Cyberpunk writers tend to use elements from crime fiction—particularly hardboiled detective fiction and film noir—and postmodernist prose to describe an often nihilistic underground side of an electronic society. The genre's vision of a troubled future is often called the antithesis of the generally utopian visions of the future popular in the 1940s and 1950s. Gibson defined cyberpunk's antipathy towards utopian science fiction in his 1981 short story "The Gernsback Continuum", which pokes fun at and, to a certain extent, condemns utopian science fiction.

In some cyberpunk writing, much of the action takes place online, in cyberspace, blurring the line between actual and virtual reality. A typical trope in such work is a direct connection between the human brain and computer systems. Cyberpunk settings are dystopias with corruption, computers, and computer networks.

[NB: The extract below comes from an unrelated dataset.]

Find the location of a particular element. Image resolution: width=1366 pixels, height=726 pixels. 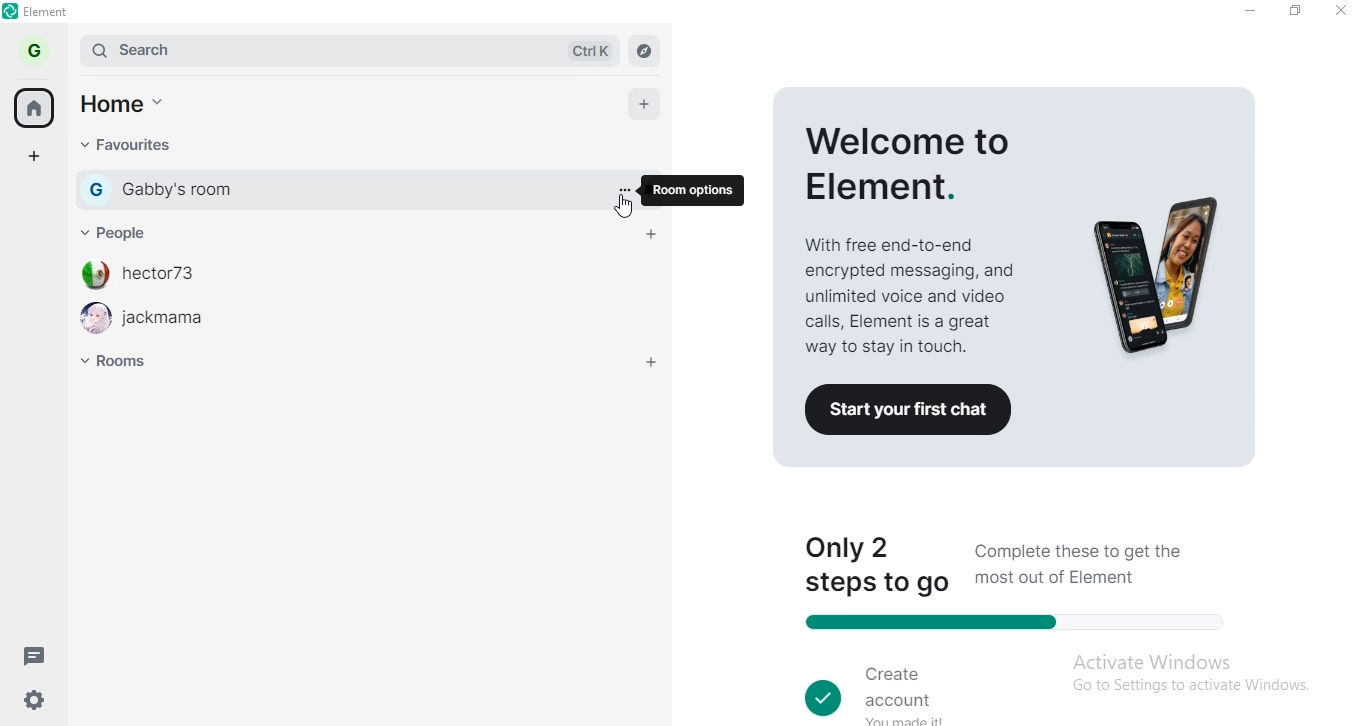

The economic and technological state of Japan is a regular theme in the cyberpunk literature of the 1980s. Of Japan's influence on the genre, William Gibson said, "Modern Japan simply was cyberpunk." Cyberpunk is often set in urbanized, artificial landscapes, and "city lights, receding" was used by Gibson as one of the genre's first metaphors for cyberspace and virtual reality.

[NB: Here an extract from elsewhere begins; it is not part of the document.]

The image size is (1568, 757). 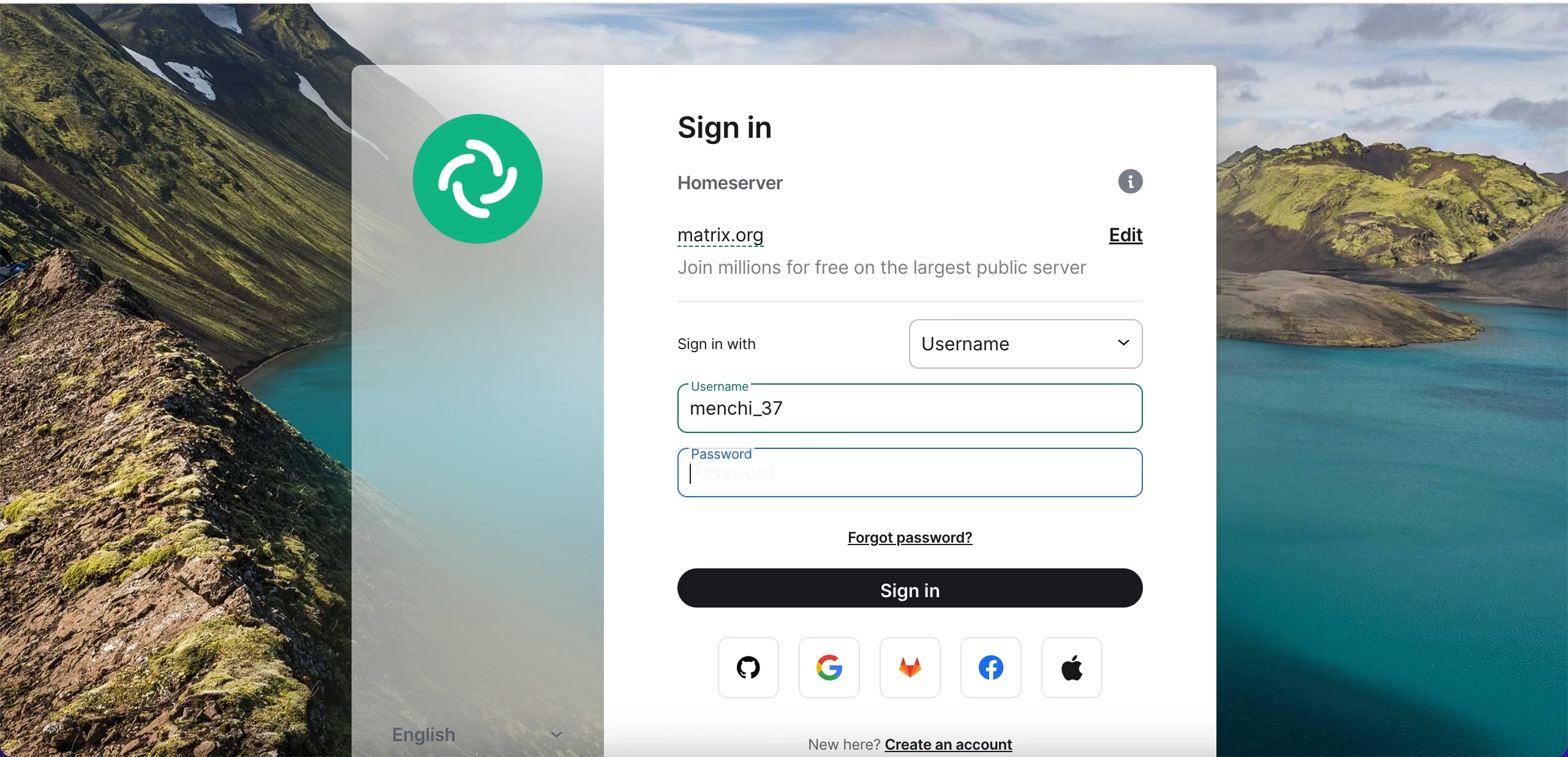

The cityscapes of Hong Kong has had major influences in the urban backgrounds, ambiance and settings in many cyberpunk works such as Blade Runner and Shadowrun. Ridley Scott envisioned the landscape of cyberpunk Los Angeles in Blade Runner to be "Hong Kong on a very bad day". The streetscapes of the Ghost in the Shell film were based on Hong Kong. Its director Mamoru Oshii felt that Hong Kong's strange and chaotic streets where "old and new exist in confusing relationships" fit the theme of the film well. Hong Kong's Kowloon Walled City is particularly notable for its disorganized hyper-urbanization and breakdown in traditional urban planning to be an inspiration to cyberpunk landscapes. During the British rule of Hong Kong, it was an area neglected by both the British and Qing administrations, embodying elements of liberalism in a dystopian context. Portrayals of East Asia and Asians in Western cyberpunk have been criticized as Orientalist and promoting racist tropes playing on American and European fears of East Asian dominance; this has been referred to as "techno-Orientalism".
The city Chongqing in mainland China is often referred to as a "cyberpunk city".

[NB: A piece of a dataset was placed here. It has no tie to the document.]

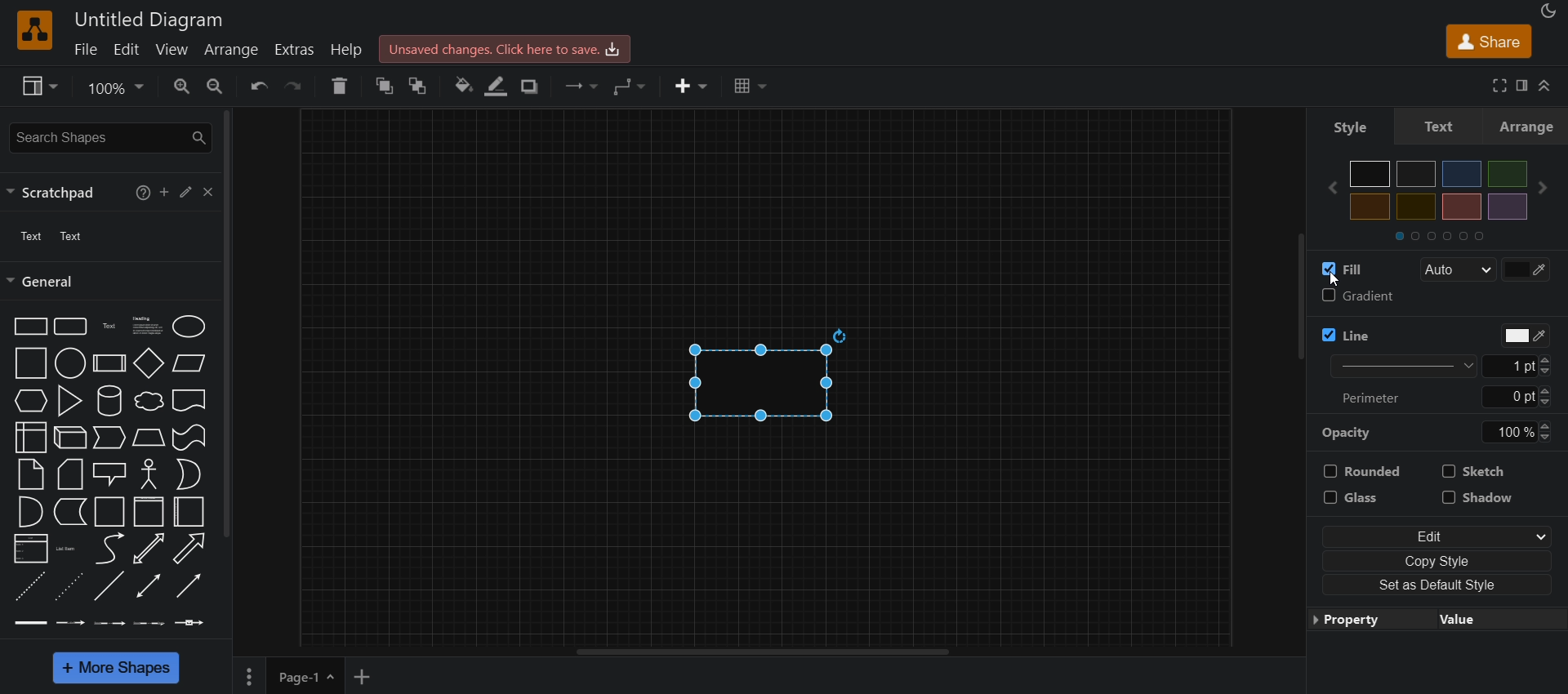 This screenshot has height=694, width=1568. What do you see at coordinates (188, 549) in the screenshot?
I see `arrow` at bounding box center [188, 549].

=== Society and government ===
Cyberpunk can be intended to disquiet readers and call them to action. It often expresses a sense of rebellion, suggesting that one could describe it as a type of cultural revolution in science fiction. In the words of author and critic David Brin:

... a closer look [at cyberpunk authors] reveals that they nearly always portray future societies in which governments have become wimpy and pathetic ... Popular science fiction tales by Gibson, Williams, Cadigan and others do depict Orwellian accumulations of power in the next century, but nearly always clutched in the secretive hands of a wealthy or corporate elite.

Cyberpunk stories have also been seen as fictional forecasts of the evolution of the Internet. The earliest descriptions of a global communications network came long before the World Wide Web entered popular awareness, though not before traditional science-fiction writers such as Arthur C. Clarke and some social commentators such as James Burke began predicting that such networks would eventually form.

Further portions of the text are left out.